» About this task
Take the entries below and reproduce exactly the portion that begins at the line containing "The height and width of the screenshot is (326, 801)." and ends at the line containing "Image resolution: width=1292", keeping both ends, dropping pictures, and adding nothing else.

*** Given records ***

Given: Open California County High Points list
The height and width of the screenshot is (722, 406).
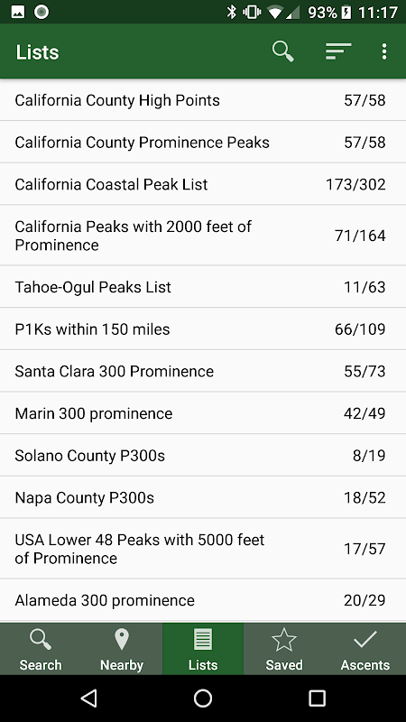Looking at the screenshot, I should pyautogui.click(x=203, y=100).
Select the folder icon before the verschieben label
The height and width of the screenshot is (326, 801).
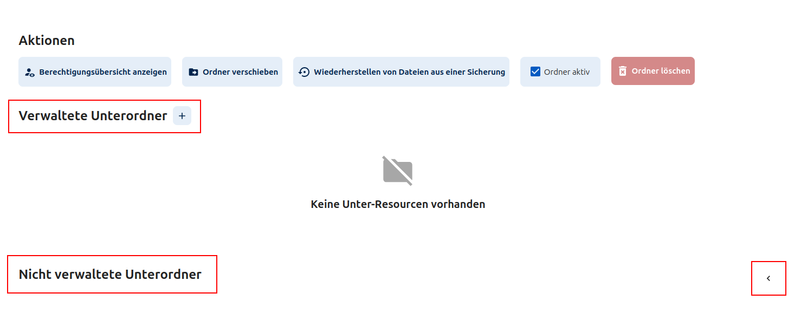194,71
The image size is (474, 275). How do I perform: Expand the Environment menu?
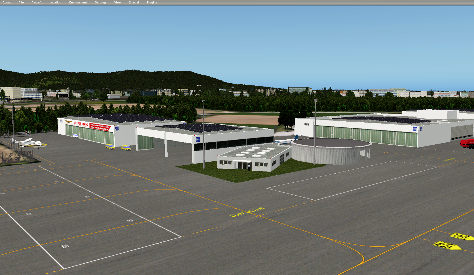(x=78, y=2)
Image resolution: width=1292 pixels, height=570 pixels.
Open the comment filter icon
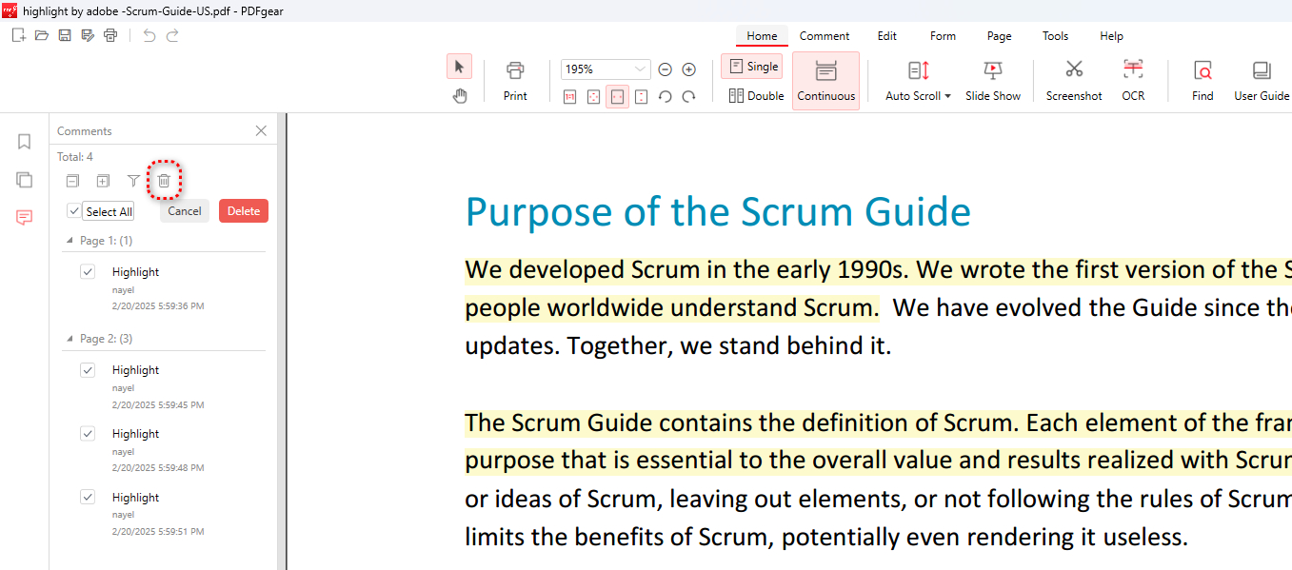point(133,181)
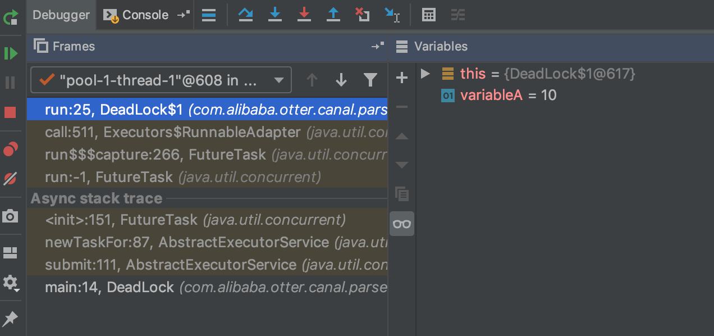The image size is (714, 336).
Task: Toggle the watches glasses button
Action: 402,224
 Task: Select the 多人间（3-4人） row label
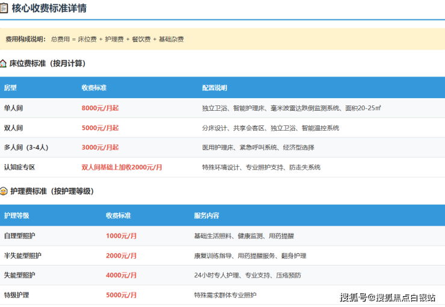[28, 147]
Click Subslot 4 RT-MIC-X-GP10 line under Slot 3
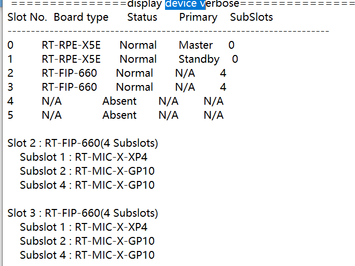Viewport: 355px width, 266px height. [87, 255]
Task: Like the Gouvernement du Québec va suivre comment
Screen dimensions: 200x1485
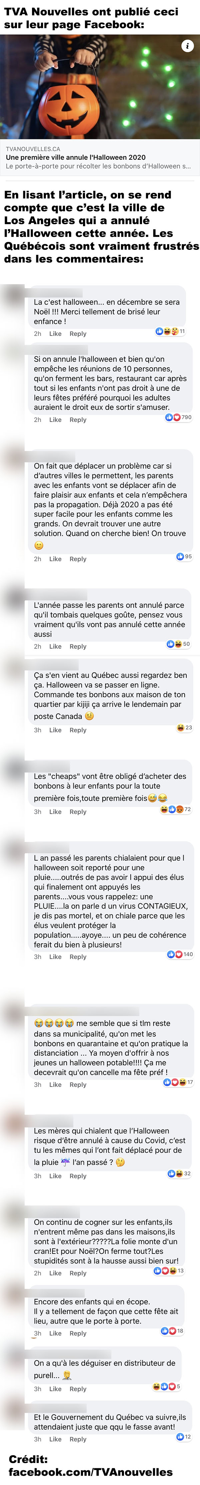Action: (55, 1439)
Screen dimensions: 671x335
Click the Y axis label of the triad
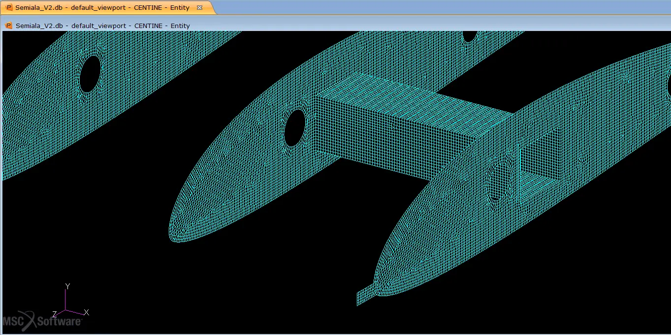[x=67, y=286]
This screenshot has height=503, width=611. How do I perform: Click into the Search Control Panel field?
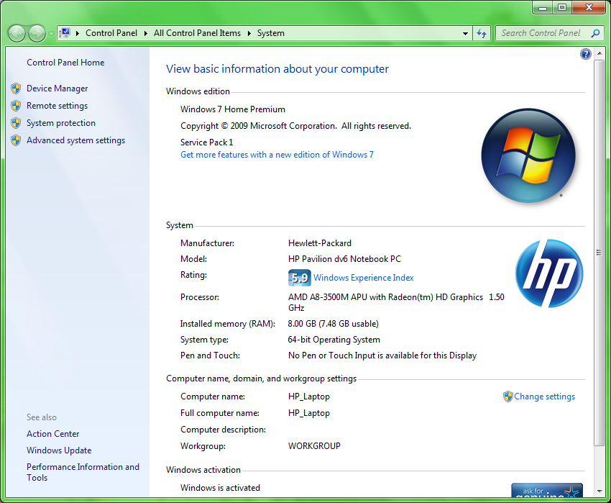click(541, 33)
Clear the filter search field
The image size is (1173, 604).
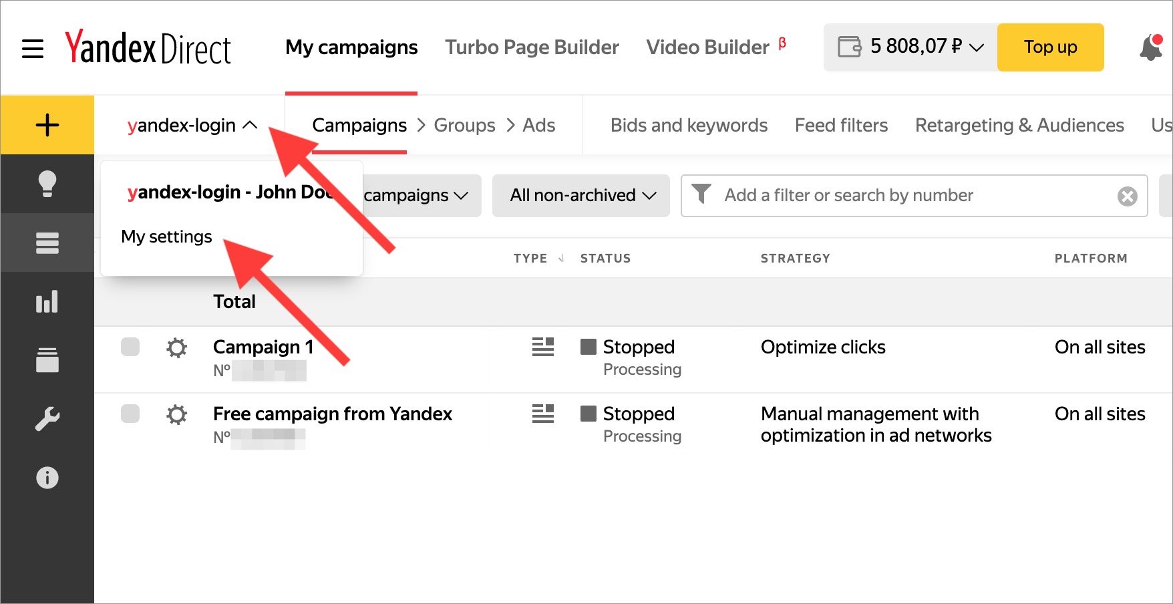(1127, 196)
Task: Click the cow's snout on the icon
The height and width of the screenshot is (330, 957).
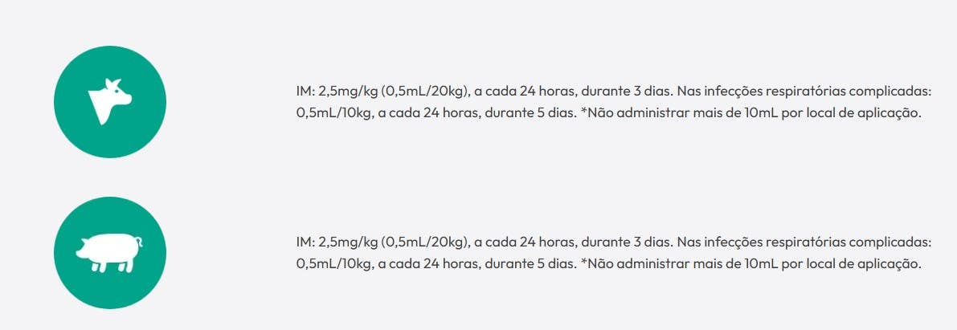Action: [x=126, y=98]
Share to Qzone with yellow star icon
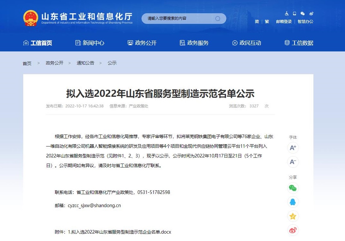Viewport: 345px width, 241px height. [x=293, y=216]
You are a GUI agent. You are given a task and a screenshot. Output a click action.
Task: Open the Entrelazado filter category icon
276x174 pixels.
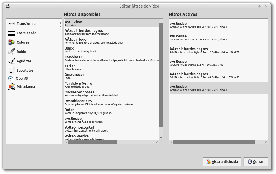pos(11,33)
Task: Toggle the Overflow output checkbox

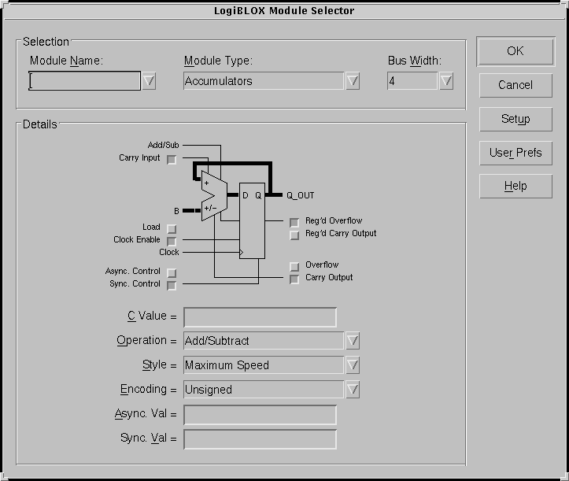Action: (294, 266)
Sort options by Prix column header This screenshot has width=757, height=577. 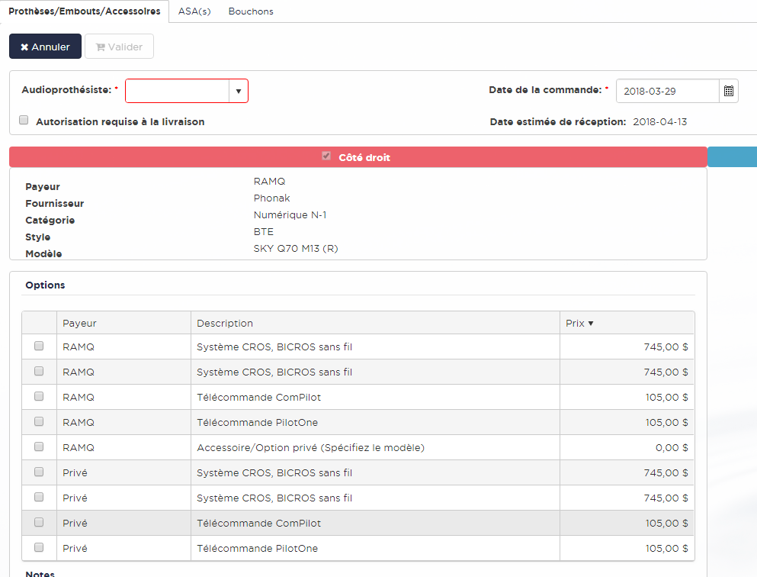coord(579,323)
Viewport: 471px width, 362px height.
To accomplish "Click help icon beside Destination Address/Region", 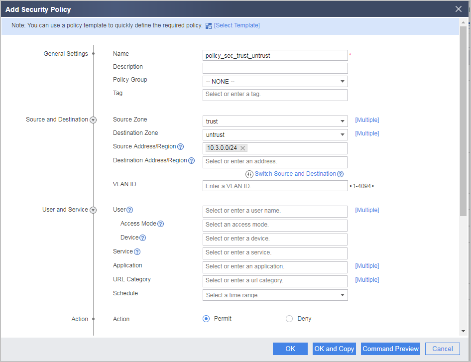I will pyautogui.click(x=191, y=161).
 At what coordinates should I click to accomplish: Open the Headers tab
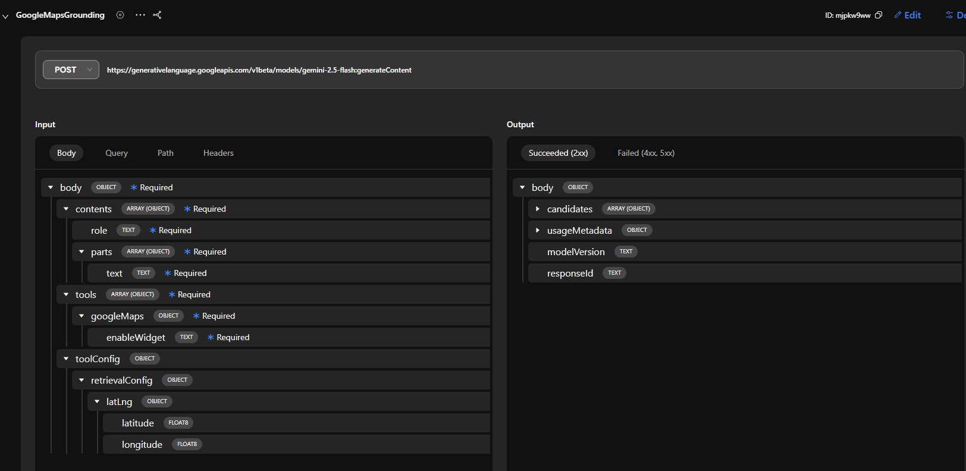[218, 153]
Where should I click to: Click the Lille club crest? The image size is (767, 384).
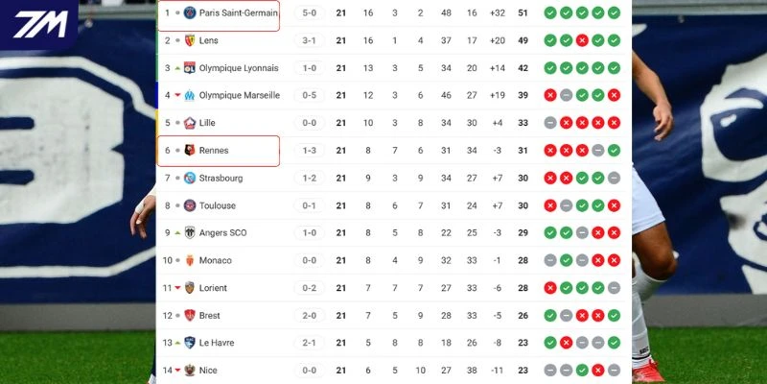[189, 123]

***

» Response
The height and width of the screenshot is (326, 801).
194,71
The image size is (474, 275). How do I perform: Expand the Environment menu?
(x=78, y=2)
Image resolution: width=1292 pixels, height=570 pixels.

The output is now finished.